A chegada da Lei nº 12.010/2009, causou grande polêmica no mundo jurídico e frustração para aqueles que buscavam constituir família pela via da adoção, prima facie, acerca da constitucionalidade da nova Lei, pela infringência a direitos constitucionalmente garantidos, dentre eles, à isonomia, a não discriminação de pessoas por raça, classe ou preferência sexual e aos princípios da proteção integral e da prevalência dos direitos da criança e do adolescente.

O cerne da controvérsia reside no fato de que a referida Lei trouxe em seu bojo, vários artigos com comandos imperativos para a manutenção da criança na família natural/extensa, inclusive, em hipótese de vulnerabilidade social e, excepcionalmente, na família substituta. Nesse sentido, entendeu-se, que a Lei privilegiou a família formada pelo critério consanguíneo em detrimento da família afetiva. Trouxe, ainda, mecanismos que dificultam à inserção da criança na família substituta, como por exemplo, a inscrição prévia dos adotantes, no Cadastro Nacional de Adoção – CNA.

TAREFA A REALIZAR:
Dê prosseguimento ao texto sobre a Lei nº 12.010/2009 e a adoção, começando logo após a última frase.

DADOS APRESENTADOS:
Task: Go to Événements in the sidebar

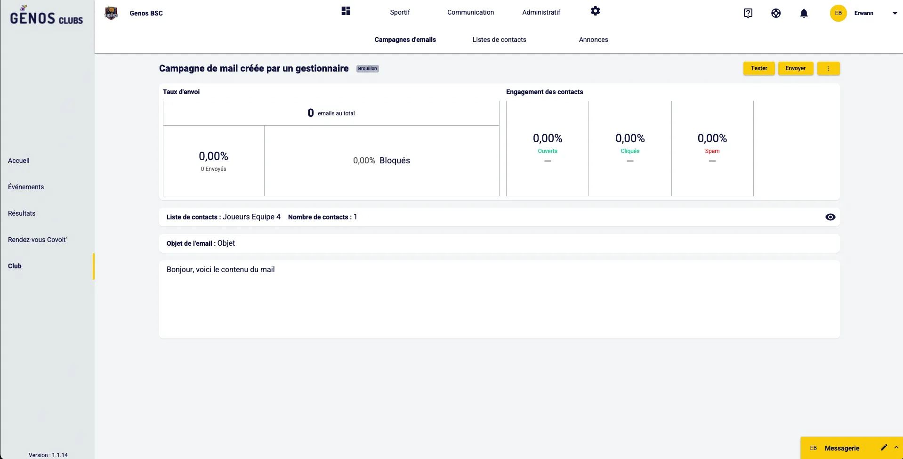Action: tap(26, 187)
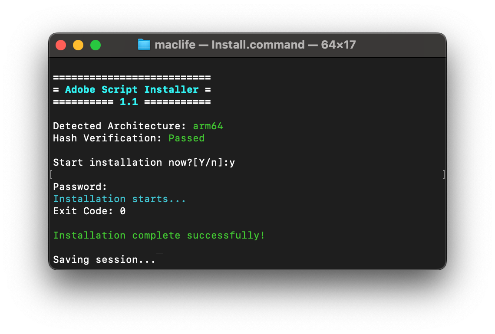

RESPOSTA DA TAREFA:
Observa-se, que essa nova sistemática, ensejou em graves prejuízos à clientela infanto-juvenil, pois não raras vezes, essa convivência familiar biológica não prospera, ocasionando novo abrigamento e, consequentemente, à adoção tardia, contrariando, diretamente, o Princípio do Melhor Interesse da Criança e do Adolescente.

A Lei 12.010/2009, também apelidada de lei de convivência familiar pelas razões acima citadas, surgiu, segundo os bastidores do anteprojeto da lei, pela necessidade do Brasil, enquanto organismo internacional, solucionar uma questão histórica, concernente a adoção ilegal de crianças, da família natural, em regra pobre, por pessoas abastadas. Nesse sentido, a novel Lei, buscando solucionar essa “problemática”, negativa à imagem do País, partiu de duas conclusões: 1. Que o fator econômico é a principal causa para os conflitos familiares que ocasionam o acolhimento institucional das crianças e 2. Que, inobstante, o motivo da retirada das crianças/adolescentes, da família natural, têm que voltar aquela ambiência, como um pré-requisito para ingressar em família substituta.

A Lei criou mecanismos de incentivo e apoio à família natural, destacando-se os mais populares, sendo o programa bolsa família, bolsa escola, renda para viver melhor, renda mínima, dentre outros, que consistem em incentivos financeiros, destinados ao detentor do poder familiar, para manutenção da prole na família.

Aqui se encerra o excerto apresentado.